(What the exercise asks): Reproduce the records word for word, from the first line to the line containing "Go to next Unison Ensemble preset arrow".

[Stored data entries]
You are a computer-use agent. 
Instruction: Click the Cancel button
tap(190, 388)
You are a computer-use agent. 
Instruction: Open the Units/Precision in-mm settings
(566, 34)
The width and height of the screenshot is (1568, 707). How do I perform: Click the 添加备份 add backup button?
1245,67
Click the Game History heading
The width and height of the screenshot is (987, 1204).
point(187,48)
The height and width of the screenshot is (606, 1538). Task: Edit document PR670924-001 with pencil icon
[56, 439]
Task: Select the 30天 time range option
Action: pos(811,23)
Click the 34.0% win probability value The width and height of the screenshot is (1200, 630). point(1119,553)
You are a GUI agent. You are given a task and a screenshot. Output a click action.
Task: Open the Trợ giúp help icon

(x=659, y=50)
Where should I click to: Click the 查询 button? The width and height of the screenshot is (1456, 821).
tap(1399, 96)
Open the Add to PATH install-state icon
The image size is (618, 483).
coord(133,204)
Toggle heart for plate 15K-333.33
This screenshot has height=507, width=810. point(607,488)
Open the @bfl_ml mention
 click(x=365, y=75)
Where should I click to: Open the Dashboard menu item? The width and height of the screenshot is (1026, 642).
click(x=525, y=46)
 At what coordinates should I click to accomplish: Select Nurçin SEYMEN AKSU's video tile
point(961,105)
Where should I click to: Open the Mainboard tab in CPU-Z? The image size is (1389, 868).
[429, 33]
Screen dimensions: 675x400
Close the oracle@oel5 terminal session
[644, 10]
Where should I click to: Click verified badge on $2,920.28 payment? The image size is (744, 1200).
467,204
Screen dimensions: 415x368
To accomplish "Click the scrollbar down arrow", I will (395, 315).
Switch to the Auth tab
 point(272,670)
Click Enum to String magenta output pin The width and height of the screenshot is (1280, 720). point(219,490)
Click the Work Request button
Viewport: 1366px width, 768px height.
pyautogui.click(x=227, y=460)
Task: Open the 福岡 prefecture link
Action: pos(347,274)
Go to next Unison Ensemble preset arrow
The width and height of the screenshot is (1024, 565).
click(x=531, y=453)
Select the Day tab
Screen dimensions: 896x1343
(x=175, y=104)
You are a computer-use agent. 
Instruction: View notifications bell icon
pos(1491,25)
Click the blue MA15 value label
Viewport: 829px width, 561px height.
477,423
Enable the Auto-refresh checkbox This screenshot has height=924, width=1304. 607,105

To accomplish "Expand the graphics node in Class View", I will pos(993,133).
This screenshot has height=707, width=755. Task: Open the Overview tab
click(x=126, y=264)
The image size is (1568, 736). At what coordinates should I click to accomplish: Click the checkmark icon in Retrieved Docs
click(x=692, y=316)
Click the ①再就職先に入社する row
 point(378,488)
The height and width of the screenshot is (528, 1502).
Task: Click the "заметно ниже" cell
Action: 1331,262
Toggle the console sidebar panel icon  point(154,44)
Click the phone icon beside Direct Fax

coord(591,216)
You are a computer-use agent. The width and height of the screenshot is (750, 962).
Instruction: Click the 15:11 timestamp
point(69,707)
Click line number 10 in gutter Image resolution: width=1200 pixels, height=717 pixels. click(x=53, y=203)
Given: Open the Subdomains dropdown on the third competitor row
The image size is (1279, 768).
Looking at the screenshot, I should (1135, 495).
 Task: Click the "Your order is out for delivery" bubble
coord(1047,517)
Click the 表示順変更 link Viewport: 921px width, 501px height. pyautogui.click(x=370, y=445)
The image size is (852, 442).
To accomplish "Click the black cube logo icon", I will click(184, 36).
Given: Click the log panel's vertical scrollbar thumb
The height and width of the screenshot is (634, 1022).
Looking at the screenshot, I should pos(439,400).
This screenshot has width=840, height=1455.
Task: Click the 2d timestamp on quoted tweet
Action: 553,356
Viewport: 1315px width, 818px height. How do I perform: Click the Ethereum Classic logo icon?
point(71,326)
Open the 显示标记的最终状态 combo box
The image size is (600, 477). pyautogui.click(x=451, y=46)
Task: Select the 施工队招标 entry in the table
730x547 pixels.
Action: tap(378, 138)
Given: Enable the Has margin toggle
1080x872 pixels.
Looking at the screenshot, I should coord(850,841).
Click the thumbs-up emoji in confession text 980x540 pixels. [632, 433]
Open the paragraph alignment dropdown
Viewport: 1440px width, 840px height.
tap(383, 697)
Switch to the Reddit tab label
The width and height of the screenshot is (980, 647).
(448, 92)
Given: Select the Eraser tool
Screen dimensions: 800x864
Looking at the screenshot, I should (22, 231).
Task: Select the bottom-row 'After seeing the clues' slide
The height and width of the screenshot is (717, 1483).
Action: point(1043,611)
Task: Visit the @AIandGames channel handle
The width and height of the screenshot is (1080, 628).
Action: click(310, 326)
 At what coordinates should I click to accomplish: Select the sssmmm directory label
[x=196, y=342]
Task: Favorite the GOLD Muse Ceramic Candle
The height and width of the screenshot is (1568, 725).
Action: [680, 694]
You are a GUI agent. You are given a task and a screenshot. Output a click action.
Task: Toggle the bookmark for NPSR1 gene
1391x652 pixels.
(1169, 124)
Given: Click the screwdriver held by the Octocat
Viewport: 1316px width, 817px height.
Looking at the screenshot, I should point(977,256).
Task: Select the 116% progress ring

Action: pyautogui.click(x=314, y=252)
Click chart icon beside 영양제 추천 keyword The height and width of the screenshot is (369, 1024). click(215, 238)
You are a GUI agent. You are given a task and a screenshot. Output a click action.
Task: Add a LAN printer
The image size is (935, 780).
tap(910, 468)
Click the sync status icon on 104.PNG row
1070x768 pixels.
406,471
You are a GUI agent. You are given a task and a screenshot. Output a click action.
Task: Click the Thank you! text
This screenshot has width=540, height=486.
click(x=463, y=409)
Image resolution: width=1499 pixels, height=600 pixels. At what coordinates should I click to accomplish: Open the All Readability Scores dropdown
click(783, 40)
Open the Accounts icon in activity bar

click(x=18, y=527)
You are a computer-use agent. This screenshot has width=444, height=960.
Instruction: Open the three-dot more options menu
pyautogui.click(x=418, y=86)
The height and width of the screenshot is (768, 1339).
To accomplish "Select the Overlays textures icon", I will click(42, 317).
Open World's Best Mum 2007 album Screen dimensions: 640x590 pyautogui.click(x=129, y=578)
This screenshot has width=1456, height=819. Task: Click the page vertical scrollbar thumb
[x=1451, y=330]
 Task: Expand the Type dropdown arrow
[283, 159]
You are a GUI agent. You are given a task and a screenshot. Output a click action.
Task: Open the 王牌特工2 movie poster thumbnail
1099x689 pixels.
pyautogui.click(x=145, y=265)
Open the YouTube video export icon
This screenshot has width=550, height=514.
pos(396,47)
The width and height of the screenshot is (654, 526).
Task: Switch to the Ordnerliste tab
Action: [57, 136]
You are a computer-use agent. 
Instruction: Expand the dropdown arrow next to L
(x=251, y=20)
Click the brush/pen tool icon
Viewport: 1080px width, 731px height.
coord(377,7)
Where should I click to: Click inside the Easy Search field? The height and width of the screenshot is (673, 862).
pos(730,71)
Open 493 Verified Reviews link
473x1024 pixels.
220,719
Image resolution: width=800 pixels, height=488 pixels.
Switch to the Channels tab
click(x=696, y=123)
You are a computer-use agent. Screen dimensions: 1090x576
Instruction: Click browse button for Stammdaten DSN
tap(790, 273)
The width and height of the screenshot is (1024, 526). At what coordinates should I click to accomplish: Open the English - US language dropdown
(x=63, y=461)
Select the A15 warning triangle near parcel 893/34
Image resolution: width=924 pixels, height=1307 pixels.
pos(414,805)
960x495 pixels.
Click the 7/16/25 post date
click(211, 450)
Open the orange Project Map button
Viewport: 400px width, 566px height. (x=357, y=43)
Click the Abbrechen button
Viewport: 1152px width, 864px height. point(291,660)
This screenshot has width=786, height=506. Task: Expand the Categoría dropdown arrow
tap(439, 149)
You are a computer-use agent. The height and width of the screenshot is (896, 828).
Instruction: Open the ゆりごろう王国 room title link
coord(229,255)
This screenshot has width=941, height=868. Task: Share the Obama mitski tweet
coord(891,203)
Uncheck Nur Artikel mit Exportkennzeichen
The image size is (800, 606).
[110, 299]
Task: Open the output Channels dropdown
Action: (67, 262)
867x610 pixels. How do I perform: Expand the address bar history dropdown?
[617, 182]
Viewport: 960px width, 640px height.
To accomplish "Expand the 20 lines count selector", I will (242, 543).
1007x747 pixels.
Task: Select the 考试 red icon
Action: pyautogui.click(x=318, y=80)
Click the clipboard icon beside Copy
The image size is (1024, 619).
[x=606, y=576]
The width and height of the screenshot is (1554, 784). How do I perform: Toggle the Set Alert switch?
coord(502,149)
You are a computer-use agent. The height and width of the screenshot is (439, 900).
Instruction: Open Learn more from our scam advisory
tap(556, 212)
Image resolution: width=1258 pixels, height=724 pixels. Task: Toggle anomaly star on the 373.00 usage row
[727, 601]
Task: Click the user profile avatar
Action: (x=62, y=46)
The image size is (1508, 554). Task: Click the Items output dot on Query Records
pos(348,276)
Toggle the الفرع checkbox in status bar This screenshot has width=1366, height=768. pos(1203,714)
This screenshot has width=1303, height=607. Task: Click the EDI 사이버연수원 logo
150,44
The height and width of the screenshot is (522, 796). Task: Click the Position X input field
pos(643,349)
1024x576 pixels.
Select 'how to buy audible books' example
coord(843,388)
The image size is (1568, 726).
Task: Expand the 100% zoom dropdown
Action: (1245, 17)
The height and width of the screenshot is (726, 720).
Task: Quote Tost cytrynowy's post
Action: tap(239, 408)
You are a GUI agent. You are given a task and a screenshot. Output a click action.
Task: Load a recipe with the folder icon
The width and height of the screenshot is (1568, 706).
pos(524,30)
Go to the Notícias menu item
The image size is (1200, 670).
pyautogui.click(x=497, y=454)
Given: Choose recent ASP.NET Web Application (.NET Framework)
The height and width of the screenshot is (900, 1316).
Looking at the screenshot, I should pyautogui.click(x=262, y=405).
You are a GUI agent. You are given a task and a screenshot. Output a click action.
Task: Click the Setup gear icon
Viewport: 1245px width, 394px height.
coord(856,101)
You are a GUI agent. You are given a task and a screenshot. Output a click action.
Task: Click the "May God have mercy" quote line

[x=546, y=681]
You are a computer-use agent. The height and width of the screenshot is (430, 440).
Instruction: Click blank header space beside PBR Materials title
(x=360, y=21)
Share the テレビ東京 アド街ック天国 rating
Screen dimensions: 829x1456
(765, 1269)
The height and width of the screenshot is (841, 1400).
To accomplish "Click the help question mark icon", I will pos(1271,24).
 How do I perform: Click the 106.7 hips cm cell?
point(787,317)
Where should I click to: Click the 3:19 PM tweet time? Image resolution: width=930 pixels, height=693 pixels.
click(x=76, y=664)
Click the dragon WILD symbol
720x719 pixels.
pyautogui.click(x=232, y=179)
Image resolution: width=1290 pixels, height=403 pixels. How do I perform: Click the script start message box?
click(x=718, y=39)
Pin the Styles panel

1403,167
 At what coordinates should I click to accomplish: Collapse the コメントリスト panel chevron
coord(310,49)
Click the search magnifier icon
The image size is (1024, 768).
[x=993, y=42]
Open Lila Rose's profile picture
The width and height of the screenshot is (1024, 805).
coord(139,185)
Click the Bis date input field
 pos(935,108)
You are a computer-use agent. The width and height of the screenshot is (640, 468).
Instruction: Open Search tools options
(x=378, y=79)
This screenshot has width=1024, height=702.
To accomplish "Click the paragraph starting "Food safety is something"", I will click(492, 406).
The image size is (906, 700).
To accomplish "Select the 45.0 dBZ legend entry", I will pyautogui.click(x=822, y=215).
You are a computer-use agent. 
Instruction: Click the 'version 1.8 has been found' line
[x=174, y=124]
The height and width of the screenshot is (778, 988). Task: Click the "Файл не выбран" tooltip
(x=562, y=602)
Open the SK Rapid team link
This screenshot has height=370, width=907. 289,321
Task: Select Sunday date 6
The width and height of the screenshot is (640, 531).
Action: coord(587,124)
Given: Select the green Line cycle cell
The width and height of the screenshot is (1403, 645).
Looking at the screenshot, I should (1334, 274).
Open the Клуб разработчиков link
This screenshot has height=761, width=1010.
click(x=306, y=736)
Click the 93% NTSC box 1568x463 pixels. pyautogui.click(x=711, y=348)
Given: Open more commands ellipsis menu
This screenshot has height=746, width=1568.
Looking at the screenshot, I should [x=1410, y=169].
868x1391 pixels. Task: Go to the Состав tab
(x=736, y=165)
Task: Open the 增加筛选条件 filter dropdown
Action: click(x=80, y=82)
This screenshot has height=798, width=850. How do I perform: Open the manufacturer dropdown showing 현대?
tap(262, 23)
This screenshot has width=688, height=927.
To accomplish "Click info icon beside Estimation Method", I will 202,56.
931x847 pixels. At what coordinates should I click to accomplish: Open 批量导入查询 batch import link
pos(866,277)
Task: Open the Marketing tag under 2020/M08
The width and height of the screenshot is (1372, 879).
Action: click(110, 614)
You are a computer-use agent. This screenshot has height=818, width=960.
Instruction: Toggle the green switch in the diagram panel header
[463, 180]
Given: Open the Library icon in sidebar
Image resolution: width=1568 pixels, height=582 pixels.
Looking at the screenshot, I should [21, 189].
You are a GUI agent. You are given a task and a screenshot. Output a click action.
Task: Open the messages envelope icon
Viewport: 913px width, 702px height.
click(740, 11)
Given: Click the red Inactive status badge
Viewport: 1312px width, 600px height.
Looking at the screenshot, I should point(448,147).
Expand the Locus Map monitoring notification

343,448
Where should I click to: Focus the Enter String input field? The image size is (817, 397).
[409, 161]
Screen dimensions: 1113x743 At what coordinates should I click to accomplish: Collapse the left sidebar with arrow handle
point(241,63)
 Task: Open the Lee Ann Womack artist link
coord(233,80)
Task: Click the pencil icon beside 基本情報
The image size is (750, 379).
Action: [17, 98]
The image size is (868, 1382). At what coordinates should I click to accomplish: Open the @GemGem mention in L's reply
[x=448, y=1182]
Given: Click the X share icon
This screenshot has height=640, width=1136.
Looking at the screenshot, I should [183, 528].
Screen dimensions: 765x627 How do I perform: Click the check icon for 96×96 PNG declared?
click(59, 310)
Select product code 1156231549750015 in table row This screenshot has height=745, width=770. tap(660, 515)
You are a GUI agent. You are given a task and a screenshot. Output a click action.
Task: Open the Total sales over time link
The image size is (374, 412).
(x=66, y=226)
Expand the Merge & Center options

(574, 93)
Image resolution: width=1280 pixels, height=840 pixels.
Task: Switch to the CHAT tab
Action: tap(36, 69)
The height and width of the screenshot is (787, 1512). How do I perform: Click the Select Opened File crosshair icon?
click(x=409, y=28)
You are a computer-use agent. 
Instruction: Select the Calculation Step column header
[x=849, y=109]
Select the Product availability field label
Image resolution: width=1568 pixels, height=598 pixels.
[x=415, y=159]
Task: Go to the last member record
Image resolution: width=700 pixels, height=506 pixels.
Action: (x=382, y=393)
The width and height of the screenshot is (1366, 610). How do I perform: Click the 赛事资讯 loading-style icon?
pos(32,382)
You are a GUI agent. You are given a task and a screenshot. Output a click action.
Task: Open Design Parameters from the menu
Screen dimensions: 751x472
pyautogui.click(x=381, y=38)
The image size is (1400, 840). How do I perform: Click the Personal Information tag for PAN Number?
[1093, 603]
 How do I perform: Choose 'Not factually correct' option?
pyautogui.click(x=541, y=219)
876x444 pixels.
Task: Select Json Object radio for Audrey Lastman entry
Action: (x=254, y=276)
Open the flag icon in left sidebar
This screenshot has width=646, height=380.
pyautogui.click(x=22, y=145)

(Answer to this exercise):
You are a computer-use agent. 
Instruction: Click the Cancel button
tap(190, 388)
You are a computer-use agent. 
Instruction: Open the Units/Precision in-mm settings
(566, 34)
The width and height of the screenshot is (1568, 707). How do I perform: Click the 添加备份 add backup button?
1245,67
Click the Game History heading
The width and height of the screenshot is (987, 1204).
point(187,48)
The height and width of the screenshot is (606, 1538). Task: Edit document PR670924-001 with pencil icon
[56, 439]
Task: Select the 30天 time range option
Action: pos(811,23)
Click the 34.0% win probability value The width and height of the screenshot is (1200, 630). point(1119,553)
You are a GUI agent. You are given a task and a screenshot. Output a click action.
Task: Open the Trợ giúp help icon

(x=659, y=50)
Where should I click to: Click the 查询 button? The width and height of the screenshot is (1456, 821).
tap(1399, 96)
Open the Add to PATH install-state icon
The image size is (618, 483).
coord(133,204)
Toggle heart for plate 15K-333.33
This screenshot has height=507, width=810. point(607,488)
Open the @bfl_ml mention
 click(x=365, y=75)
Where should I click to: Open the Dashboard menu item? The width and height of the screenshot is (1026, 642).
click(x=525, y=46)
 At what coordinates should I click to accomplish: Select Nurçin SEYMEN AKSU's video tile
point(961,105)
Where should I click to: Open the Mainboard tab in CPU-Z? The image size is (1389, 868).
[429, 33]
Screen dimensions: 675x400
Close the oracle@oel5 terminal session
[644, 10]
Where should I click to: Click verified badge on $2,920.28 payment? The image size is (744, 1200).
467,204
Screen dimensions: 415x368
To accomplish "Click the scrollbar down arrow", I will (395, 315).
Switch to the Auth tab
 point(272,670)
Click Enum to String magenta output pin The width and height of the screenshot is (1280, 720). point(219,490)
Click the Work Request button
Viewport: 1366px width, 768px height.
pyautogui.click(x=227, y=460)
Task: Open the 福岡 prefecture link
Action: pos(347,274)
Go to next Unison Ensemble preset arrow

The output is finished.